Kiedy dotarliśmy już do sypialni, Zayn delkiatnie położył mnie na jego łożku, tak jakbym była piórkiem i za chwile miała bym się złamac na pól. Chwilę jeszcze patrzył prosto w moje oczy. Obszedł łożko na około i położył sie zaraz koło mnie. Nagle czuję jego ręcą na moich biodrach, przysuwa mnie do siebie i już wiem, że nic oprócz nas się nie liczy. Odpływam.

Gdy budzę się, wydaję mi się, że spałam tylko 5 minut, może i tak było, bo poszliśmy spac po 6. Malik cały czas mnie obejmował, w końcu jestem szczęśliwa. Mam przy sobie najważniejszą osobą w swoim życiu.

- Dzień dobry, nie śpisz już? - Pewnie poczuł jak bawię się jego włosami. Miał je takie delikatne i miękkie.

- Przepraszam chyba Cię obudziłam. - Wzięłam ręcę z jego włosów.

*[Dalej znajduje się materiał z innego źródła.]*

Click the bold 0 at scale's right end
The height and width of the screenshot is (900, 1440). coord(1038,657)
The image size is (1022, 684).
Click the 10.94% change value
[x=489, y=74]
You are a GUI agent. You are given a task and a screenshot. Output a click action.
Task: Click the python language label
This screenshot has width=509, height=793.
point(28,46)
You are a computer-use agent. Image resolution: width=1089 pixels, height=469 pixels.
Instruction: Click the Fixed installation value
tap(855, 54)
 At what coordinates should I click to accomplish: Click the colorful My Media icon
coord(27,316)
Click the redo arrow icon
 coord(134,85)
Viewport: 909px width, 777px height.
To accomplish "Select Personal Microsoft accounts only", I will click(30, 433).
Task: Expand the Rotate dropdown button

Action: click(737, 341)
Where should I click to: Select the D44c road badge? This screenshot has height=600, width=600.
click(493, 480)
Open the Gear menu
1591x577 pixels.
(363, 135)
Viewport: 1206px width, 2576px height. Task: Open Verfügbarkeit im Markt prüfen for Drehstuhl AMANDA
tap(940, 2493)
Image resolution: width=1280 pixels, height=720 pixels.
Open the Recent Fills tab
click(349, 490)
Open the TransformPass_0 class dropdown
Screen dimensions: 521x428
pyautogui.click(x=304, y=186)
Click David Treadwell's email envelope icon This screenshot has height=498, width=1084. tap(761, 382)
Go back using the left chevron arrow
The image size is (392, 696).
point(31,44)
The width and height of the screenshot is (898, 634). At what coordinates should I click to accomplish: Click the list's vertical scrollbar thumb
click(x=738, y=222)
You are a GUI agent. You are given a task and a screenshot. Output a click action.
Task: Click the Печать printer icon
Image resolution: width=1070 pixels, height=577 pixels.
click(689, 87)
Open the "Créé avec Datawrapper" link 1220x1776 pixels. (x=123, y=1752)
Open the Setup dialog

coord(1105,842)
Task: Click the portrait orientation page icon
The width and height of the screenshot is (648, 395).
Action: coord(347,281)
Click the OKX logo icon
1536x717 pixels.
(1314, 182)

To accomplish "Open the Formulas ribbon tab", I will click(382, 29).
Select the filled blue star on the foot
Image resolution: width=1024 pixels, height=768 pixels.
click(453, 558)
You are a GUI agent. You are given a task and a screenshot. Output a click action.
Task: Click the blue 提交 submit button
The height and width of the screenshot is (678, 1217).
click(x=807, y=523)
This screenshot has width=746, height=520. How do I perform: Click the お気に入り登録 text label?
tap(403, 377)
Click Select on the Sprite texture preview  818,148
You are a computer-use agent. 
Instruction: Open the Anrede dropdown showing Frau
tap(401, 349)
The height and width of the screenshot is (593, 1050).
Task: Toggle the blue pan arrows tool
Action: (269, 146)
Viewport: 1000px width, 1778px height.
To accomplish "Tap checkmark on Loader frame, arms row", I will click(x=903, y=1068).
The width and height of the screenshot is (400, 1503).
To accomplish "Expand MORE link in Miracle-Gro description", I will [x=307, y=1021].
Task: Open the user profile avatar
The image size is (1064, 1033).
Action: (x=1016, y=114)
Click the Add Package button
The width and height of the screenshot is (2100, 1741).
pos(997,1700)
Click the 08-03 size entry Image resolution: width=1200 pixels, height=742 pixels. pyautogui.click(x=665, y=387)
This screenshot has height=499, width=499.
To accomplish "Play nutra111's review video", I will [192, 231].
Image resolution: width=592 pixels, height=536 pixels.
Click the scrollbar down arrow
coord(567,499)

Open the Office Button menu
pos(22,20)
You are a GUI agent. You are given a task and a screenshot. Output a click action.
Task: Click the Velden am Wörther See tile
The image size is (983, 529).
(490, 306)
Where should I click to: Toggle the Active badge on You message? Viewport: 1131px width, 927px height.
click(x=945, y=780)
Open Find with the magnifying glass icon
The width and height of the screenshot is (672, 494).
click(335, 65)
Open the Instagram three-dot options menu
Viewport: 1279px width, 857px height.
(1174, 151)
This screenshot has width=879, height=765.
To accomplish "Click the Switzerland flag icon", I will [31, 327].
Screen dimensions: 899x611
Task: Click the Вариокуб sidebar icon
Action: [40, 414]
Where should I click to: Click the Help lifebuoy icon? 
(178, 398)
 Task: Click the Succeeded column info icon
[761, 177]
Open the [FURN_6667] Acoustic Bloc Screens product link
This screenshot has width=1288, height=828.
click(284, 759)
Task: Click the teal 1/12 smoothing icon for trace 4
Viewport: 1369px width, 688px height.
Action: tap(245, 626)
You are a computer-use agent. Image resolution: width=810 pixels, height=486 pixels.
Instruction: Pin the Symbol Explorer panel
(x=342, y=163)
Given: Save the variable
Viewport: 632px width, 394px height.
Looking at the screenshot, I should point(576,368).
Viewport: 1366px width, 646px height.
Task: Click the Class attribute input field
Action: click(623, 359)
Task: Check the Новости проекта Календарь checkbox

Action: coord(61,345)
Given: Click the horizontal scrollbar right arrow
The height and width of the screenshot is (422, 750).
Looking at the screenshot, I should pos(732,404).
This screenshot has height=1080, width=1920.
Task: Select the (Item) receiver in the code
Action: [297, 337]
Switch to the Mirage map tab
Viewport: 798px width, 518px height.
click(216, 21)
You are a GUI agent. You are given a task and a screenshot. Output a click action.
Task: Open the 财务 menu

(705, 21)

- Proszę nie przestwaj. Nie obudziłaś mnie, spokojnie. - Powiedział troskliwym głosem, poczym znowu mu położyłam ręcę na jego włosach i zaczęłam się nimi bawic.

Zawsze lubił kiedy mu to robiłam, nikt inny nie mógł dotykac jego włosów, tylko ja. Ciekawe czy nadal tak jest. Chwila! Nie przemyślałam jednego! Czy Zayn ma dziewczyne? Niee, przecież nie spał by ze mną.. chyba. Nie, na pewno nie! On nigdy nie bawił się w związki. Przynajmniej tak to wszystko wyglądało.

Nagle do pokoju wbiega Niall zaniepokojny, bo Zayn miał przyjśc spac do niego. Kiedy wszedł do pokoju. Jego buzia się otwarła szeroko, na co się głośno zaśmiałam.

- Z-zayn, miałeś przyjśc do mnie, a chciałem Cię wystraszyc w nocy, a Ciebie nie było!

- Przecież nie mogłem zostawic naszego gościa samotnego. - uśmiechnął się mulat i tak jak szybko wbiegł tak szybko wybiegł.

- Może chodźmy na śniadanie, zanim ten blondas zdąży naopowiadac jakiś głupot. - Pokiwałam głową na tak.

Gdy zeszliśmy na dół wszystkie pary oczu były skierowane na nas, a Horan cieszył się jak głupi i już wszystko było jasne.